**Data section**
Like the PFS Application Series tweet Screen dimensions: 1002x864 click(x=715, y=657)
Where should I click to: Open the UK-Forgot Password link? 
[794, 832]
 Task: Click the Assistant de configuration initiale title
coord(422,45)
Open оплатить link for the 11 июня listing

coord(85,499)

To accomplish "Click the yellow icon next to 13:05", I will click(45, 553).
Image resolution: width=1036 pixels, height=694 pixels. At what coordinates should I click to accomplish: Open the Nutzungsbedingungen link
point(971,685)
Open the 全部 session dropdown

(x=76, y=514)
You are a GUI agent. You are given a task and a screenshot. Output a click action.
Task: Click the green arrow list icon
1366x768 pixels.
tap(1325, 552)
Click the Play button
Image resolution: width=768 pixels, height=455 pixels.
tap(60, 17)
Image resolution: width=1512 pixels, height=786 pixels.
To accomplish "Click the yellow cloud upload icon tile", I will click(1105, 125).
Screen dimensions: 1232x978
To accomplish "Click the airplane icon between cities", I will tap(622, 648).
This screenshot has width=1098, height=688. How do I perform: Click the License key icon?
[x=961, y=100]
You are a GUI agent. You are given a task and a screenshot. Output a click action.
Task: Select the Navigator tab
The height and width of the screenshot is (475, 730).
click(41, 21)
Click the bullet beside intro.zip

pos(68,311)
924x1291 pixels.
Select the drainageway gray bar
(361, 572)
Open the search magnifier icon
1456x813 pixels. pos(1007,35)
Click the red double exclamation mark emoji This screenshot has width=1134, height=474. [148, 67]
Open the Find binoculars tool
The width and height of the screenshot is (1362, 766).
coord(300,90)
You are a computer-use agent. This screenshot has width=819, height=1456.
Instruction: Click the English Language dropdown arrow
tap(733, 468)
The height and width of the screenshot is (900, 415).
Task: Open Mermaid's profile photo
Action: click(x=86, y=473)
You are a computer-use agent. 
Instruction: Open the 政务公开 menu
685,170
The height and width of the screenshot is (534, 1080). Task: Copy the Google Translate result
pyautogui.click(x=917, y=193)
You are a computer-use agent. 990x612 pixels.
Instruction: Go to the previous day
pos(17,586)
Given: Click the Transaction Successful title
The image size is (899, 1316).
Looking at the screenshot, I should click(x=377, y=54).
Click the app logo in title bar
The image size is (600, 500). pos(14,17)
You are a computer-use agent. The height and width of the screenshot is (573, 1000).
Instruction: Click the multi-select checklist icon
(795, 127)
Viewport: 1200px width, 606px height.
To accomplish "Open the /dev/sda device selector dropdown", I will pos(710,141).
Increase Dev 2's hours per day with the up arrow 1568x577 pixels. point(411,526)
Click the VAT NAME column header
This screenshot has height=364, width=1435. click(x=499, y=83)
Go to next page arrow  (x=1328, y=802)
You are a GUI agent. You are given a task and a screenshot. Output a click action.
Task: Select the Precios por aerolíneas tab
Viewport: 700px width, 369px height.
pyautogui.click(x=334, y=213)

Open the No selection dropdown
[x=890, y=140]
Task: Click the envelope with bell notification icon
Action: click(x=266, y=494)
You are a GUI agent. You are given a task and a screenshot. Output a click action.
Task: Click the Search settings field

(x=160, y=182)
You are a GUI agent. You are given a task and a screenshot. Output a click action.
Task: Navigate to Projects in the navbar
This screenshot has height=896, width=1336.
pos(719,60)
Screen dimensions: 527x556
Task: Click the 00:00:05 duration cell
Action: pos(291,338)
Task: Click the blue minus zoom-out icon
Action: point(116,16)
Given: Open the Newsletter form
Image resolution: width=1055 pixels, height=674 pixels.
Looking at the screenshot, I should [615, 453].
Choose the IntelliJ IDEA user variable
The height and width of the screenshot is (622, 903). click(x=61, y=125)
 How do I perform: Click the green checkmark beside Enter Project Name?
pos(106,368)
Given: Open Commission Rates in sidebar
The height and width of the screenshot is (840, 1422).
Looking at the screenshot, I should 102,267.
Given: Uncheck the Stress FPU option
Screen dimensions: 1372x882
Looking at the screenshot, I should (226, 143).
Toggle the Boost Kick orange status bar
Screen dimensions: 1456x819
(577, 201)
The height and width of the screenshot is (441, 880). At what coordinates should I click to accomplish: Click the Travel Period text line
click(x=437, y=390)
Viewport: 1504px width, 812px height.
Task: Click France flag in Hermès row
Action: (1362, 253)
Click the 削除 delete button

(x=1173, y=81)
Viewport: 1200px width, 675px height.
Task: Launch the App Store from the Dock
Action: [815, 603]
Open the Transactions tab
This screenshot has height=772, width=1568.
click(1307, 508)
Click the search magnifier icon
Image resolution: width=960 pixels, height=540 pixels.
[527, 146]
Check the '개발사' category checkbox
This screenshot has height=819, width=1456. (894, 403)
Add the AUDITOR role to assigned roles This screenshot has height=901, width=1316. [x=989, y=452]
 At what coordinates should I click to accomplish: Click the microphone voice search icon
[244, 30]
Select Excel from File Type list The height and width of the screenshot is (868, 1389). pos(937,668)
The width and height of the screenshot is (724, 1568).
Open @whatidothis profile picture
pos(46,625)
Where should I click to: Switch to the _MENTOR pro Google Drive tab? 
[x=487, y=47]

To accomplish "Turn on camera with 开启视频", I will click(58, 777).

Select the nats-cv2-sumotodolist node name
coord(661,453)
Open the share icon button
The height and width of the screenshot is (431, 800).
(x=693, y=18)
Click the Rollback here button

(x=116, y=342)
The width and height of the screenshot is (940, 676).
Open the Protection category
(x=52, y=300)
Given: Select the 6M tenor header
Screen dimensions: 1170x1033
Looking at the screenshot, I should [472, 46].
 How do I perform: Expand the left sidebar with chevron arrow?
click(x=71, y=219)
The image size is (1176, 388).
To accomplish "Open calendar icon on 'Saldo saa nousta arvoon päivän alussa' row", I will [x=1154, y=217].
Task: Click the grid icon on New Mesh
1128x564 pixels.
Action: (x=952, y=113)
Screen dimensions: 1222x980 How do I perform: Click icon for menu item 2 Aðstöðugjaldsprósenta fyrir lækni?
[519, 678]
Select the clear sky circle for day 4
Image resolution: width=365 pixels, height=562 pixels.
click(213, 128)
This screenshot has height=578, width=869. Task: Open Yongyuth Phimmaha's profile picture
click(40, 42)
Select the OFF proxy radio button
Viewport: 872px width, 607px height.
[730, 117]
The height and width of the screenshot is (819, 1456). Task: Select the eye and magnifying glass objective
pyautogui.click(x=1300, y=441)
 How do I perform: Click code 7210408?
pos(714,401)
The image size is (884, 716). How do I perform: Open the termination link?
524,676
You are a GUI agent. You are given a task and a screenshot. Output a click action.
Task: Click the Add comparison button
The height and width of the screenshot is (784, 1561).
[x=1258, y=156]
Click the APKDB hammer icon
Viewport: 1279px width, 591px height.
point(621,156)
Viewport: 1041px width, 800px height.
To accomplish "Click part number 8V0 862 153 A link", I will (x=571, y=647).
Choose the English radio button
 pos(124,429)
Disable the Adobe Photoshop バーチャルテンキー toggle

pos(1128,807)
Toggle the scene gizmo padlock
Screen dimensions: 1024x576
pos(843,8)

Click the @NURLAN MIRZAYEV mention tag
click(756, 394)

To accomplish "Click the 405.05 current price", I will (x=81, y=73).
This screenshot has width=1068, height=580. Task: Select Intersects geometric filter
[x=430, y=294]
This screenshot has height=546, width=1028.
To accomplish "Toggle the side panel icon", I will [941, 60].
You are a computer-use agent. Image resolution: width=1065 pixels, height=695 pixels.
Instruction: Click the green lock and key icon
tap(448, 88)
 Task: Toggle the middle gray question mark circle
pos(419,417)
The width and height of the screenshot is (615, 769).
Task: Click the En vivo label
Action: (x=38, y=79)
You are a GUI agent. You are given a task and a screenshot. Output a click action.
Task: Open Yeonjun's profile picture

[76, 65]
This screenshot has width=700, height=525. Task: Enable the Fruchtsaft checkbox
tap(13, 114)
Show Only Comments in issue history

**Work to be completed**
Rewrite the entries from the line that contains "You are a computer-use agent. The" through the line that contains "Go to next page", with both of those lines included. Replace "checklist" with "checkbox", leave everything else unchanged, and give only those lines.

**Reply**
You are a computer-use agent. The height and width of the screenshot is (573, 1000).
Instruction: Click the multi-select checkbox icon
(795, 127)
Viewport: 1200px width, 606px height.
To accomplish "Open the /dev/sda device selector dropdown", I will pos(710,141).
Increase Dev 2's hours per day with the up arrow 1568x577 pixels. point(411,526)
Click the VAT NAME column header
This screenshot has height=364, width=1435. click(x=499, y=83)
Go to next page arrow  (x=1328, y=802)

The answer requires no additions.